### PASSAGE TO READ
- - - - - - -
I could just take the risk that the site will run over and suck itself dry, and go off-line for a few days at the end of each month, except that there are five other sites I administer, all using the same shared server, and it would take the other five sites down too, which is not acceptable. (The other five only use about one-quarter as much bandwidth, they are not the problem child.) Also, it would probably kill my email, if that matters.

Last month it got slashdotted again and I had to switch the images folder off-line and have the pages generate blank-space 404s for most of the pictures for a couple of days. (The slashdotting gave me one day with about three times the usual amount of traffic. Yes, that's how close to the limit the site runs. Lucky it was a 30-day month!)

So then I got busy cutting down on wastage.
  • I've switched off hotlinking (more or less - it's possible to get around, but would be too much trouble for most people, which is close enough for my purposes).
  • I've asked Tannin to split up one of the three main sections (the CPUs one) into smaller files, so that the average random visitor who only visits one page gets half as much text and half as many jpegs. (The interested reader only has to click one link to see the next page as well, so this does not impact on usability.)
  • I've moved all the images around to new locations (which breaks existing links to them). (I also moved most of the text, as part of the general reorganisation, but there are redirects for the text file moves, so a good deal of that will be user-transparent.)
  • I've put an appropriate robots.txt into the new image folders, so that search engines won't index the images.
Not enough. I'm still running too close to my limit. And that last one will take quite a while to start having much effect, as the search engines take quite a while to update their links. So what's next?

Looking at the server stats, the pageviews split up into three groups:
  • Direct address or bookmark: 40 - 45%
  • Search engines: 40 - 40%
  • Static links: 10 - 20%

It's probably fair to make the following generalisations: anyone who has bothered to bookmark the site probably wants to read it, so they are "good" visitors, and very welcome. People following static links, in the main, the same applies to. The search engine crowd, however, are different. Here, some study of the server logs soon tells us, we have a very mixed bag. Roughly, they fall into the following groups:
  • People looking for information about particular things, like a certain old motherboard model. These are "good" visitors, in the sense that they are likely to be interested in the site content, and the people Tannin says he wants to visit. (I dunno why, they are probably all horrible geeks like him.)
- - - - - - -
### PROVIDED MATERIAL
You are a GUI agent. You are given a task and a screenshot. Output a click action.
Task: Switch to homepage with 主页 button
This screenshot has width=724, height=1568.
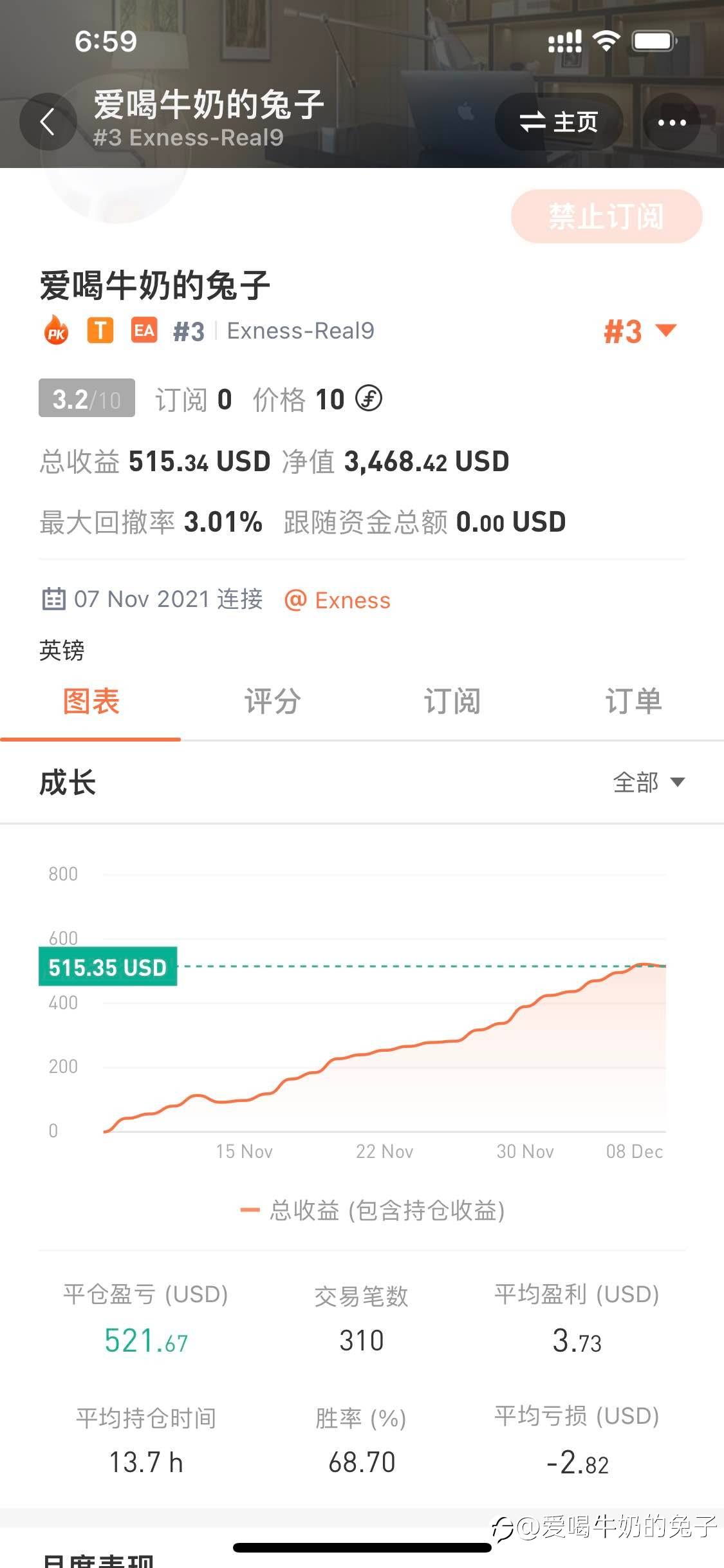[x=559, y=122]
- - - - - - -
### SET TASK
In the text about the site's bandwidth limit, repeat word for word the passage between "I could just" and "down on wastage.", inclusive.

### EXERCISE OUTPUT
I could just take the risk that the site will run over and suck itself dry, and go off-line for a few days at the end of each month, except that there are five other sites I administer, all using the same shared server, and it would take the other five sites down too, which is not acceptable. (The other five only use about one-quarter as much bandwidth, they are not the problem child.) Also, it would probably kill my email, if that matters.

Last month it got slashdotted again and I had to switch the images folder off-line and have the pages generate blank-space 404s for most of the pictures for a couple of days. (The slashdotting gave me one day with about three times the usual amount of traffic. Yes, that's how close to the limit the site runs. Lucky it was a 30-day month!)

So then I got busy cutting down on wastage.